The APPGC will use the comments, summarised below, to inform our parliamentary activity over the course of 2011.
- More training for GPs to enable them to carry out diagnostic tests
- How can you ensure continuity of care through GP commissioning? And how can someone really commission and provide without bias?
- My GP should be my advocate, not my adversary in determining care.
- Cancer networks are essential; they are at the forefront of cancer service planning – they must stay
- Keep the integrity of the cancer networks. Their skills will support consortia better than PCT bureaucracy.
- Radiotherapy cures cancer in over 40% of cases and its delivery is very sophisticated.
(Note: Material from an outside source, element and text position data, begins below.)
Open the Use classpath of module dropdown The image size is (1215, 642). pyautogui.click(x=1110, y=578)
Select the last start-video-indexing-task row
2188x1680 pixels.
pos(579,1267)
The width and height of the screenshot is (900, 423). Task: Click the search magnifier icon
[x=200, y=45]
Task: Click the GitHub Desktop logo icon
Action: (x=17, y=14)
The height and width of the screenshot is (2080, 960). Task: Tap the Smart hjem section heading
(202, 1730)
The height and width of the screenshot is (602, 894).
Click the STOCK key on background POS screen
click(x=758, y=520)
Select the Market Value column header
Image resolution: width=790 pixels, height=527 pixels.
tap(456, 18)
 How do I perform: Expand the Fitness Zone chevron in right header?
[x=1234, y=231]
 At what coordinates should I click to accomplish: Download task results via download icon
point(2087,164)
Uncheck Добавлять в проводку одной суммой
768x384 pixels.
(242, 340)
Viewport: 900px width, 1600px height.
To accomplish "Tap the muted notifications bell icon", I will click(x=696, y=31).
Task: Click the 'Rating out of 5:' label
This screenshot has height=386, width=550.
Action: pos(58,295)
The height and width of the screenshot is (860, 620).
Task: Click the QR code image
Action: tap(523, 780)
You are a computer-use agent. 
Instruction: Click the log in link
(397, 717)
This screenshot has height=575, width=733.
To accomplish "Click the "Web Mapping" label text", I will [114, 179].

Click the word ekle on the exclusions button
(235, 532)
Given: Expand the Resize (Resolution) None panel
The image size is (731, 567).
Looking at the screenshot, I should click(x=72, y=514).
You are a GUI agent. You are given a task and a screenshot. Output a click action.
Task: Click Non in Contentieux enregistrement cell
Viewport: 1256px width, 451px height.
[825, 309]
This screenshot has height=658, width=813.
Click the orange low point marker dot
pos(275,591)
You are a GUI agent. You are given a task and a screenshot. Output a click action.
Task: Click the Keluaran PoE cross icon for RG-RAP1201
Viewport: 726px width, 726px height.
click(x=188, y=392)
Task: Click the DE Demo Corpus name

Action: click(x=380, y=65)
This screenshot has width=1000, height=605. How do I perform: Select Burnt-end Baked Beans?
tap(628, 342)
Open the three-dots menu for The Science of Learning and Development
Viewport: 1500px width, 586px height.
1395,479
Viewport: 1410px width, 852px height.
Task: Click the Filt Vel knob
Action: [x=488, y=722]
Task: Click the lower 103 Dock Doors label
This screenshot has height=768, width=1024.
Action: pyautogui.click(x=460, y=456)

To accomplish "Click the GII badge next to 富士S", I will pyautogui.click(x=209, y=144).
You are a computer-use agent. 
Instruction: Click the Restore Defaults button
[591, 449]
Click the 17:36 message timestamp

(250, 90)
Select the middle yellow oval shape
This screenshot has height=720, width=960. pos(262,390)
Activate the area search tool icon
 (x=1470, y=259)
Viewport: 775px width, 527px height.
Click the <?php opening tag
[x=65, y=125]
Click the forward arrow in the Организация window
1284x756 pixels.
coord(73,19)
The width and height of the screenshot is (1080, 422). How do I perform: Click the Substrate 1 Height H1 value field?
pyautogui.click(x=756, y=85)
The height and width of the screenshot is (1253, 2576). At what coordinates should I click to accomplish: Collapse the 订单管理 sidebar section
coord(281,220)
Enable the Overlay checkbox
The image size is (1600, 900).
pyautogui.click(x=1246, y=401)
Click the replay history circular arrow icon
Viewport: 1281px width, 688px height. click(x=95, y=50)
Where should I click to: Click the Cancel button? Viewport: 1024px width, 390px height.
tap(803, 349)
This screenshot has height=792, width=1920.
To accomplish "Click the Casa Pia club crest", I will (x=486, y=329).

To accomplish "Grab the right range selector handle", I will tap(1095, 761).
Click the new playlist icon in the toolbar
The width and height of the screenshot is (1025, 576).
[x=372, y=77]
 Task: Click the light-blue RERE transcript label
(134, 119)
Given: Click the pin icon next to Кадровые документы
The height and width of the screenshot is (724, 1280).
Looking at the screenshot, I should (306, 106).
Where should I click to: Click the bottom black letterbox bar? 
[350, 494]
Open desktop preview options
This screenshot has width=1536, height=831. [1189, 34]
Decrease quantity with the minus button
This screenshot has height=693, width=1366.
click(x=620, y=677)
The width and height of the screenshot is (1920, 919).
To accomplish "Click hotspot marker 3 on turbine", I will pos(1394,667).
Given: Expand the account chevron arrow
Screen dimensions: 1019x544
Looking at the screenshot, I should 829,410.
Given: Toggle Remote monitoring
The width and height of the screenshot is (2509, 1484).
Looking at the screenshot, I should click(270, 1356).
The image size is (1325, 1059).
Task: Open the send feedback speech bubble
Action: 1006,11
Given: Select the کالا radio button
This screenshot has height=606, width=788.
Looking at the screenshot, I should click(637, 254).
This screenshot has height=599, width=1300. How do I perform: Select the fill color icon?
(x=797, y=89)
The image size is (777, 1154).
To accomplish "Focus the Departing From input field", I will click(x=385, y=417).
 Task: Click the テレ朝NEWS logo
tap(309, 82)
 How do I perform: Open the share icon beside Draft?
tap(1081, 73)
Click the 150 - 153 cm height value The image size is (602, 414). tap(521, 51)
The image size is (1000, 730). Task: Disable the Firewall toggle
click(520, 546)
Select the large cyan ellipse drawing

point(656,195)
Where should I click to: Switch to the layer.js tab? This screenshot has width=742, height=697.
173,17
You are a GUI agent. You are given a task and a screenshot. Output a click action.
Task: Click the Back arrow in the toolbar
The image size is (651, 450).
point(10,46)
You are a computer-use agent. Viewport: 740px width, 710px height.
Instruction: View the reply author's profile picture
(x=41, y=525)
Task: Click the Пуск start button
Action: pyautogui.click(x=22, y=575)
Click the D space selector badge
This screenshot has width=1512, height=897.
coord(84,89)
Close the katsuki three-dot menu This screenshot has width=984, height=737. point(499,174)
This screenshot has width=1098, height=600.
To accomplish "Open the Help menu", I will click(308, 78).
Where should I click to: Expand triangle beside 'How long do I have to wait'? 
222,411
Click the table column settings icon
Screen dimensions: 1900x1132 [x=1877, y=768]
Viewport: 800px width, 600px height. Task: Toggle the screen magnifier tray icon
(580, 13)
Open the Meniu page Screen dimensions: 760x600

Why is there always such a focus on chemotherapy drugs when the outcomes from those drugs is not known?
- Greater access to and funding for cancer treatments
- Much quicker and easier access to scanning tests (CT/MRI etc)
- Ensuring whole care pathways are commissioned more effectively so patients receive continuity of care
- Patients do not want choice – they want clear expert clinicians and the best care, which we can do but not under new reforms
- What role for ‘The Big Society’ in the new NHS? How can small/medium sized charities play a bigger part in delivering integrated cancer services?
Clinical nurse specialists
- Specialist cancer nurses that hold open access clinics in GP surgeries on a regular basis
- 1-2-1 nurses for everyone.
- Collect more data on: equalities; the stage at which cancer is diagnosed; and on incidents of metastatic/secondary cancer diagnosis
Raising awareness of cancer
- National patient information campaign for ovarian cancer – otherwise how do woman know early enough if they don’t know the pieces of the jigsaw puzzle?
- National Awareness and Early Diagnosis Initiative – TV ‘public health style’ ads (but better!) on cancer awareness
- Make sure we’re raising awareness of important risk factors as well as signs and symptoms, eg obesity and alcohol
Prevention and early diagnosis
- Prevention: contentious, but information on tobacco sales to be made available by GP commissioning group area so that we can know what is being sold where. This would provide a more real time measure than smoking surveys.
- We hear about a lot of work to reduce smoking due to its link with cancer. There is a lot of evidence demonstrating a link between alcohol consumption and cancer. Last month a report by experts showed alcohol to be the most dangerous drug. Why isn’t more being done to reduce alcohol consumption? Is it because drinking is considered more socially acceptable than smoking?
- Early diagnosis – if our survival rates are lower than some or Europe what are they doing that we aren’t? If it works, adopt it!
- More diagnosis, no resources for more treatment and drugs!
- More funding and research for rarer cancers
- Will the White Paper and demise of the PCTs worsen the early diagnosis of rarer cancers?
- Brain tumour patients automatically lose their driving licence so can’t they automatically be given free transport during treatment?
- More funding for brain tumour research
- Reduce wait between tests and results. Some brain tumour patients wait 6 weeks for scan results
- Lack of neuro-pathologists – need more asap
- Keep results target to one week
- Ensure there is an increased focus on quality of life outcomes that impact on education, employment and relationships.
- Care plans for cancer survivors
- Survivorship: don’t forget occupational therapists and physios.
- Post cancer recovery support: to rebuild self-esteem/confidence/ability to rejoin workforce. Holistic therapies, eg art therapy, as a vehicle for communication especially for mouth cancer.
- If a politician doesn’t know the answer he really should just be honest and not try and pretend he knows about cancer
- Please listen to the patient (bowel cancer survivor)
- National Cancer Intelligence Network is essential to improving outcomes for cancer
- An annual patient experience survey
- Too much money has been wasted – we must stop and ask the public what they want
- Focus on outcomes, especially one year survival – enforce improvement
- Being able to die at home if you want
- Need more oncologists for geriatric members of the population
- More support for children with cancer and their families.